The personal information ISPs collect and share is increasingly being used by advertisers to discriminate against certain communities. Advertisers and data brokers are using data to decide what prices to advertise to someone, the content they should steer them to, and even the types of loans to offer them.
LD 946 (sponsored by Sen. Shenna Bellows, D-Kennebec) will require ISPs that do business in Maine to get our permission before selling our private information to the highest bidder, putting necessary protections in place.
Yet some corporate interest groups in Maine are waging battle against LD 946, spreading misleading information about this bill in an effort to defeat it. They say they care about your privacy, but what they really care about is protecting their profits.
Let’s break down some of their arguments:
Myth: They say LD 946 isn’t necessary because ISPs aren’t actually selling consumer data. That is FALSE.
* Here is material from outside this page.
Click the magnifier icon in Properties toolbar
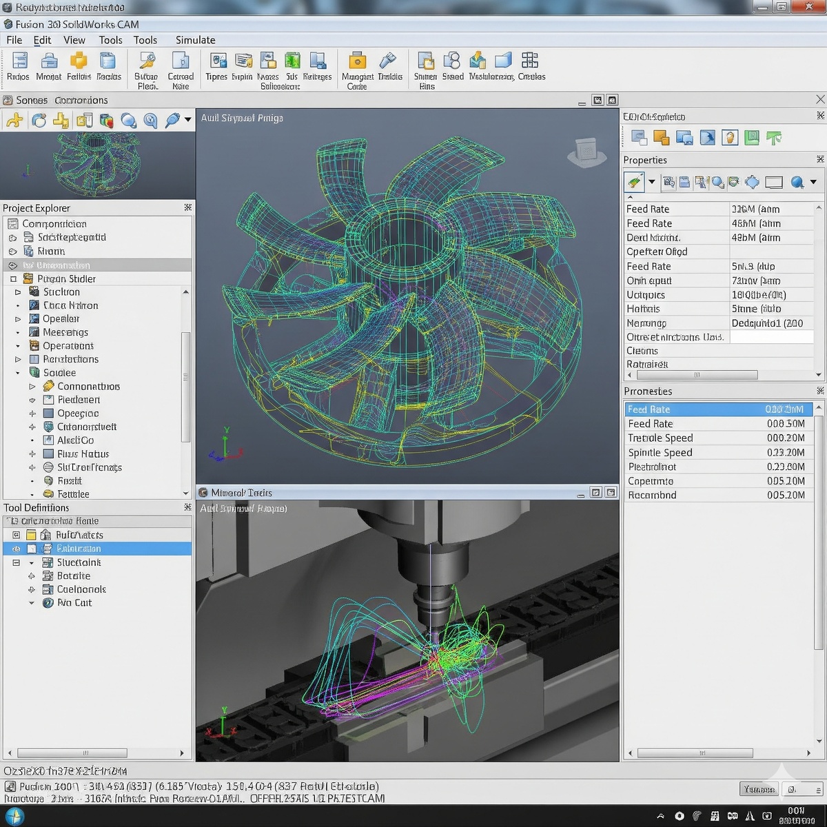This screenshot has height=827, width=827. 797,182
Fact: Some local internet providers, like GWI, are not selling consumer data – and they support this bill. But last year, ATT and TMobile (two of the national companies that are sending thousands of dollars to Maine to oppose this bill) were caught selling the real time tracking data of customers to bounty hunters.
Myth: Opponents of LD 946 say the bill doesn’t go far enough because it only includes ISPs, not Facebook and Google and the like.
Fact: Believe it or not, ISPs have access to more information about you than browsers and social media sites. Google and Facebook only see what you do on Google and Facebook. Your internet provider sees everything you do online. Even if the website you’re visiting is encrypted, your ISP can still see the website name, how frequently you visit the website, and how long you’re there for. And, because you are a paying customer, your ISP knows your social security number, full legal name, address, and bank account information. Linking all that information can reveal a lot about you – for example, if you are visiting a religious website or a support site for people with a particular illness.
Additionally, you can choose not to use Google and Facebook (and in the wake of privacy breaches, many people have). On the other hand, you can’t avoid ISPs if you want to use the internet. And most Mainers, especially in rural areas, do not have a choice of provider.
Finally, Google and Facebook don’t cost money; we trade our personal data to use them. But we pay ISPs – a lot – to access the internet. The ISPs that oppose LD 946 want to profit off your personal data on top of what you pay them. Imagine the phone company listening to your calls and selling personal information about you to third parties – it’s like that.
In other words, don’t believe the hype from corporate interests whose main goal is growing their profits. LD 946 may not fix every privacy problem, but it’s a strong start.